5. Everything to the cloud.
Some have popularized the idea that industrial control and automation will primarily be done in the cloud, but edge computing is becoming ubiquitous. The history of all computing has been driving toward distributed computing for responsiveness and reliability. Machine Learning and Artificial Intelligence at the edge are growing enabling data to be processed and responded to quickly. There are great applications of hybrid computing with complex models being created and cloud applications and the results deployed in edge devices that run independently at point of use.
Disruption
Companies experience disruption when they’re faced with competitors’ manufacturing and automation innovations that enhance the competition’s manufacturing productivity, quality and profits. Disruptive innovations create new value, so users can achieve better results and, in many cases, more functionality. Industrial examples include the use of hydraulics to replace mechanical methods (i.e., cable, pulley), PLCs (Programmable Logic Controllers) to replace relays, DCS (Distributed Control Systems) replacing pneumatics and mechatronics to replace gearboxes and mechanical camming with programmable coordinated motion.

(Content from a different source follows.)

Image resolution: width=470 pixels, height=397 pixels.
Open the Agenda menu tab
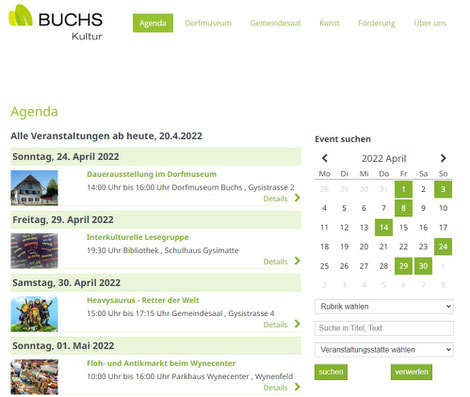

The subtle part of disruptive innovation is that many times it is the combination and creative use of current off-the-shelf technology with innovations and creative thinking to build new and better solutions that result in significant improvements, ease-of-use and added functions. Many times established suppliers initially see disruptive innovations as unattractive for a range of reasons and try to ignore them. An example in the industrial automation industry is the initial resistance of traditional suppliers to replacing proprietary human-machine interface (HMI) hardware and software with PCs and Windows-based software. An older example were huge arguments about analog (pneumatic & electronic) versus digital PID control. The world of manufacturing is an exciting ever-changing landscape continually being driven to new heights of productivity, efficiency and quality with the application of new technology.